Liputan :Agoes, WJI Brebes
BREBES, WJI.NETWORK—Polemik pengusulan Petugas Bimbingan Haji Daerah (TPHD) Kabupaten Brebes menguak pertanyaan serius tentang praktik pemerintahan yang adil dan transparan.
Klaim bahwa pengusulan TPHD adalah hak prerogatif Bupati menuai kritik keras dari masyarakat sipil, yang menilai bahwa seleksi semestinya berbasis kualifikasi, bukan semata preferensi politik.
Pengusulan calon Petugas Bimbingan Haji Daerah (TPHD) dari Kabupaten Brebes tahun 2025 memantik kritik dan perdebatan luas setelah muncul klaim bahwa proses itu sepenuhnya berada di tangan Bupati Brebes.
Plt. Kepala Bagian Kesejahteraan Rakyat (Kesra) Kabupaten Brebes, Faiq N., saat ditemui di kantornya, Jumat (25/4/2025), menegaskan bahwa pengusulan TPHD memang merupakan kewenangan pimpinan daerah.
“Proses usulan diajukan oleh Bupati Brebes kepada Gubernur, lalu baru diseleksi oleh Kanwil Kemenag Provinsi Jawa Tengah,” jelas Faiq.
“Seleksi TPHD memang dilakukan oleh Kanwil Jateng, tetapi pengusulannya adalah kewenangan pimpinan daerah, dalam hal ini Bupati,” tambahnya dengan menekankan posisi pengusulan tersebut.
Dalam tahun ini, dari delapan orang yang diusulkan, tujuh berhasil lolos seleksi akhir di Kanwil Kemenag Jateng.
Komposisi TPHD tersebut meliputi tiga pembimbing ibadah, tiga petugas kesehatan, dan satu petugas pelayanan umum. Satu calon lainnya dinyatakan tidak lolos.
Namun, justru pada tahap pengusulan ini suara kritis bermunculan. Ketua LSM Lappas Brebes, H. Purwanto, secara tegas membantah konsep bahwa pengusulan TPHD adalah hak prerogatif penuh Bupati.
“Salah besar jika dikatakan pengusulan TPHD adalah hak prerogatif Bupati. Titik,” tandas Purwanto.
Ia mengingatkan bahwa TPHD adalah perangkat pelayanan publik yang harus berbasis persyaratan kompetensi, sebagaimana telah diatur dalam regulasi Kementerian Agama.
Menurutnya, membuka ruang bagi seluruh calon potensial sesuai kriteria formal jauh lebih penting ketimbang mengedepankan pengusulan tertutup berbasis pertimbangan personal atau politik.

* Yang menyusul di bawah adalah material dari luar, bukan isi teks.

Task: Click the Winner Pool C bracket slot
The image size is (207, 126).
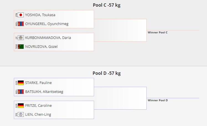Action: pyautogui.click(x=158, y=33)
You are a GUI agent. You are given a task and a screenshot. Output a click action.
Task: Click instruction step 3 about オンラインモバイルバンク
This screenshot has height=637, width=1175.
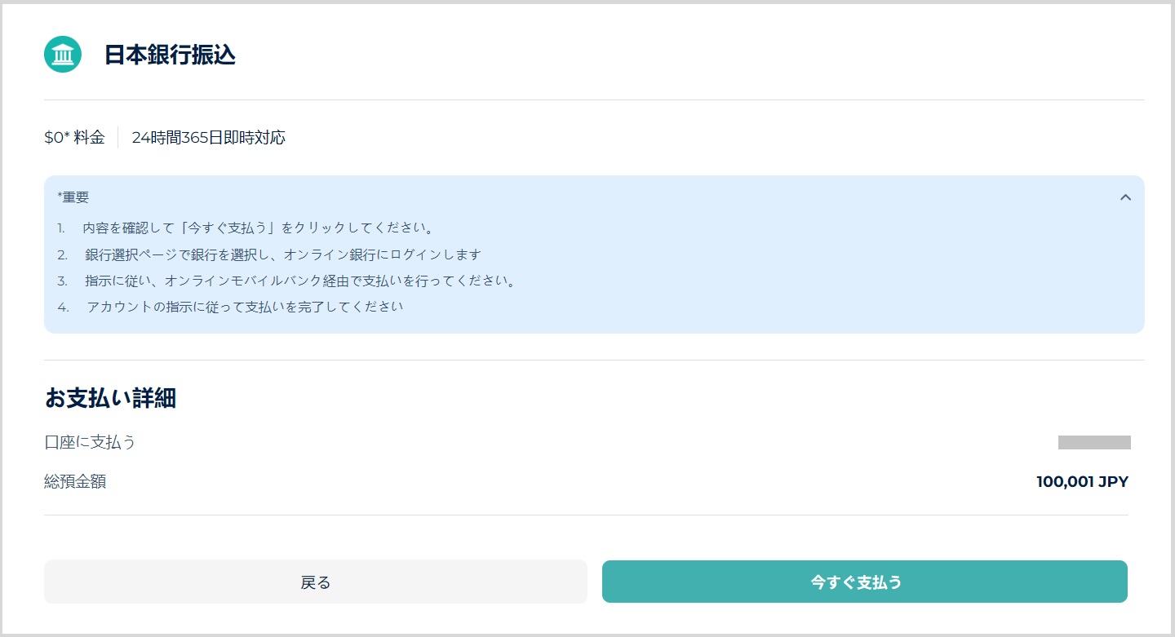click(x=300, y=281)
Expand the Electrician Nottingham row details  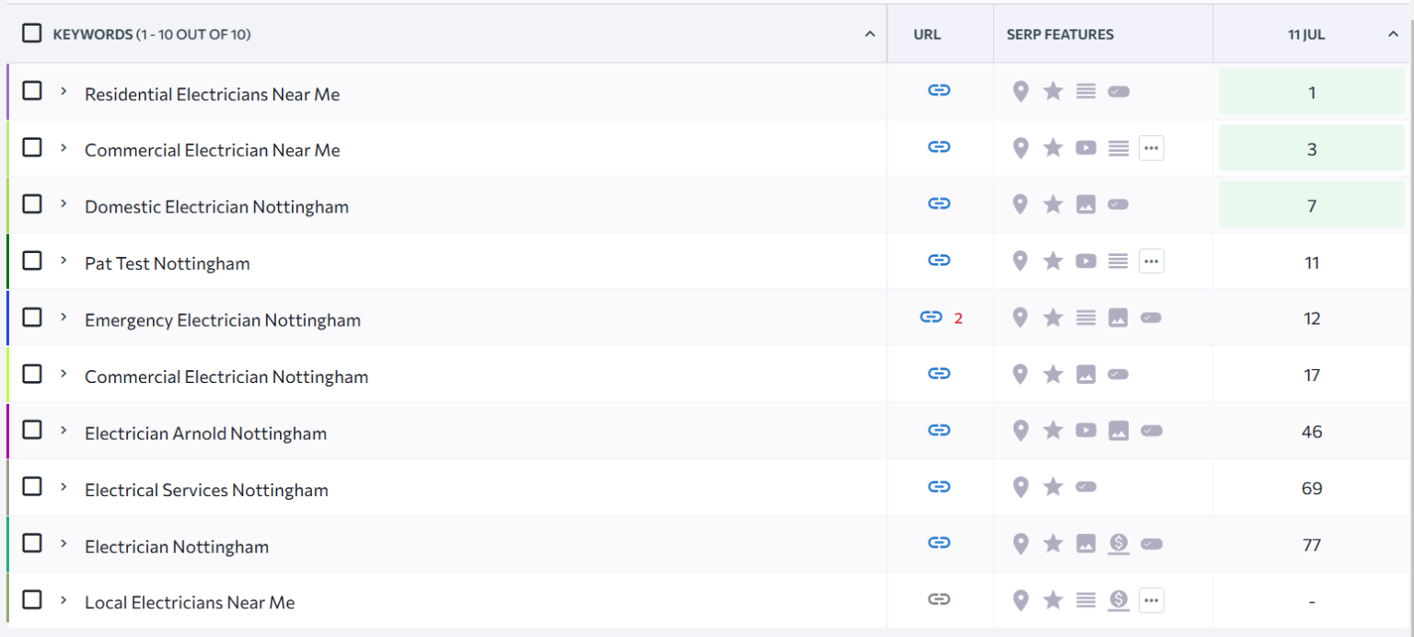(x=64, y=544)
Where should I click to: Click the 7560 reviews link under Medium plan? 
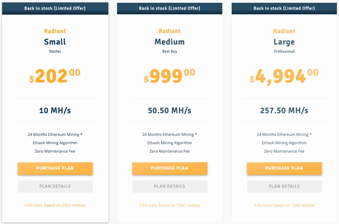(170, 205)
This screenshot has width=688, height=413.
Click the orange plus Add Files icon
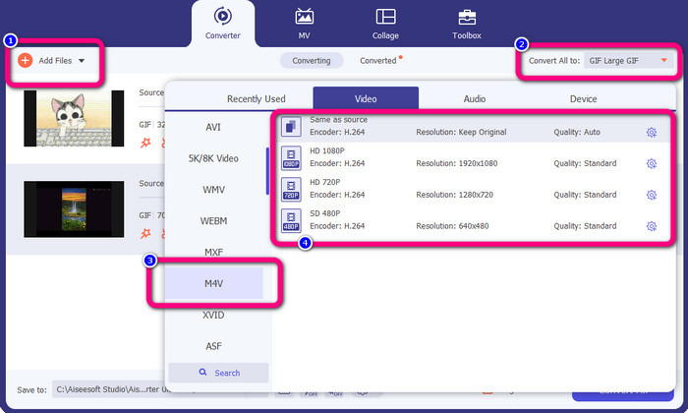[26, 61]
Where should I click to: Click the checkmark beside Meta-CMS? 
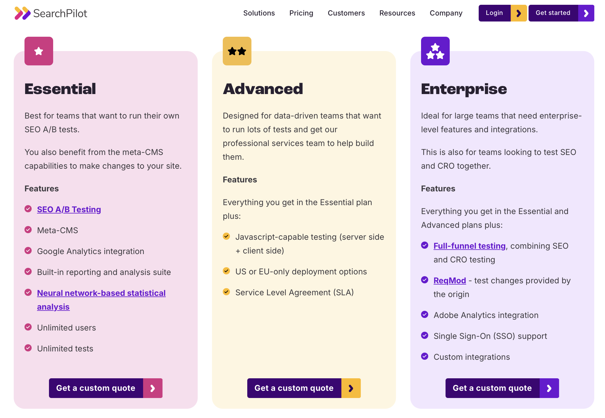tap(28, 229)
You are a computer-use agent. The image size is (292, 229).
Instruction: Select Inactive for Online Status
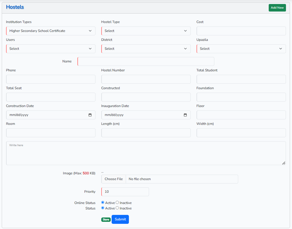click(117, 203)
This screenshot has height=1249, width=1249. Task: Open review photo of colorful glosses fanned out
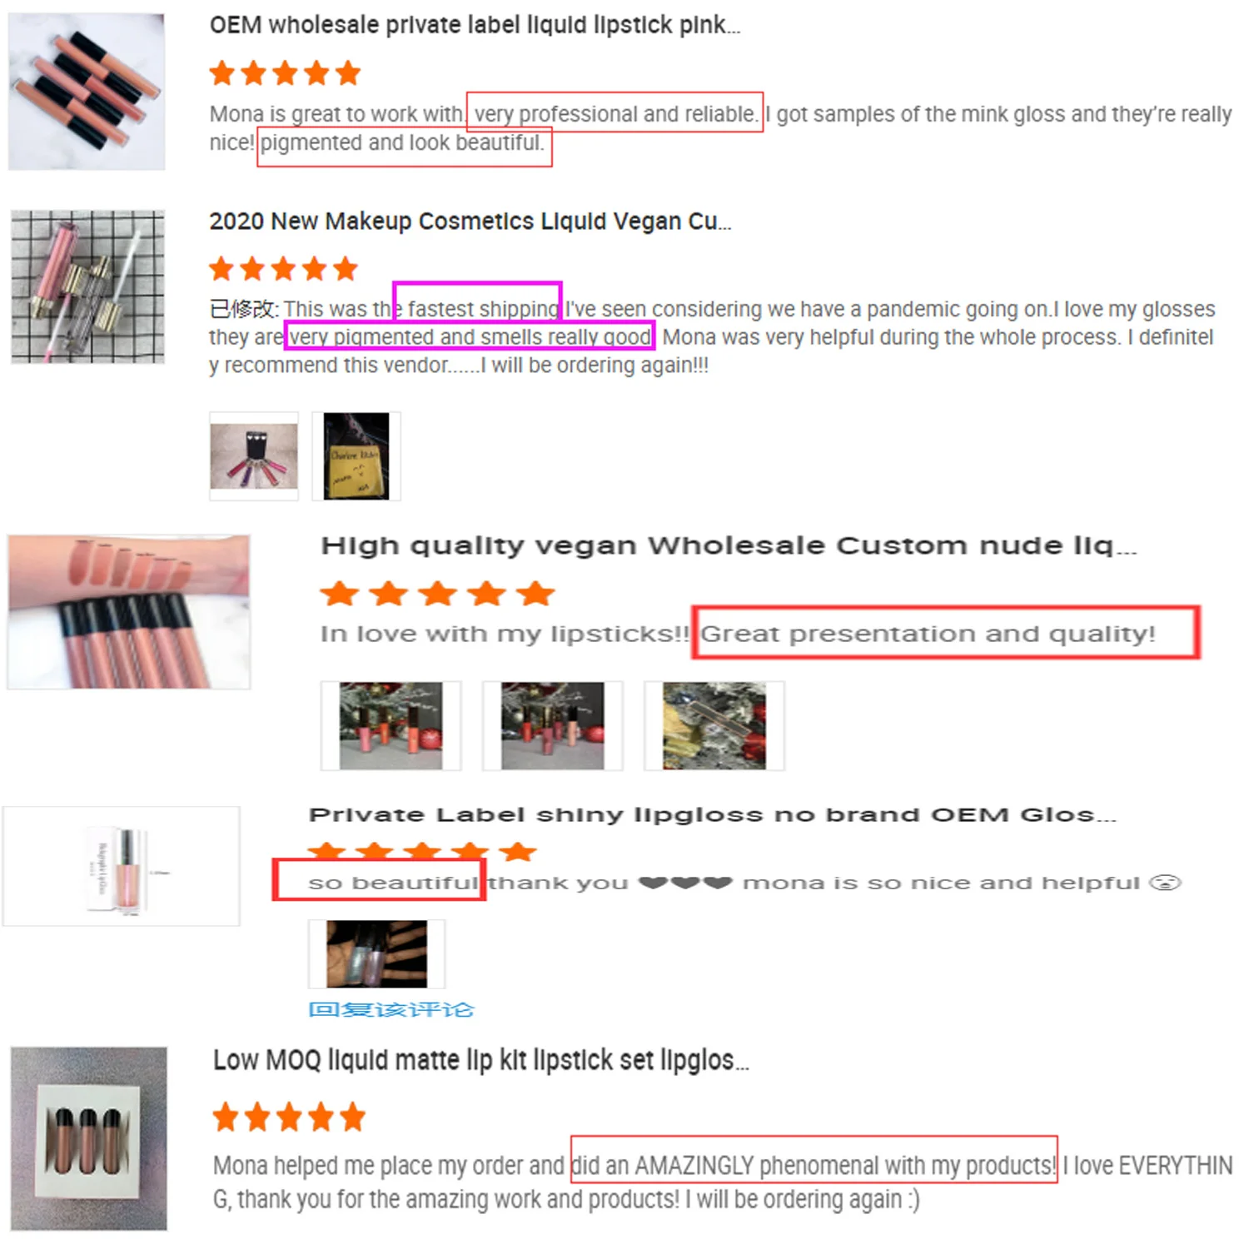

“Siapa pun warga Brebes, sepanjang memenuhi persyaratan resmi, seharusnya memiliki peluang yang sama. Ini soal pelayanan publik, bukan soal siapa dekat dengan kekuasaan,” katanya.
Kritik tersebut menyinggung kekhawatiran klasik tentang potensi praktik patronase — pemilihan orang dekat — dalam pengisian jabatan pelayanan publik, yang dapat menggerus kepercayaan masyarakat terhadap lembaga pemerintah.
Isu ini mempertegas pentingnya prinsip meritokrasi dalam birokrasi daerah: bahwa jabatan atau tugas publik harus diperoleh berdasarkan kemampuan, integritas, dan profesionalisme, bukan sekadar pengusulan dari pihak berwenang.
Refleksi dan Tuntutan Perbaikan
Kontroversi TPHD Brebes membuka perbincangan yang lebih luas tentang tata kelola pelayanan haji di tingkat daerah.
Di tengah meningkatnya tuntutan publik untuk transparansi dan akuntabilitas, berbagai pihak kini menuntut agar proses pengusulan TPHD dan jabatan publik serupa dibuka secara objektif, berbasis seleksi terbuka dan transparan, demi menjaga marwah pelayanan publik.
Dalam konteks ini, organisasi masyarakat sipil, media, dan warga negara diharapkan terus memainkan peran kontrol untuk memastikan bahwa pengabdian di sektor publik tidak lagi menjadi ladang kekuasaan sempit, melainkan benar-benar menjadi ruang pengabdian untuk umat. (01)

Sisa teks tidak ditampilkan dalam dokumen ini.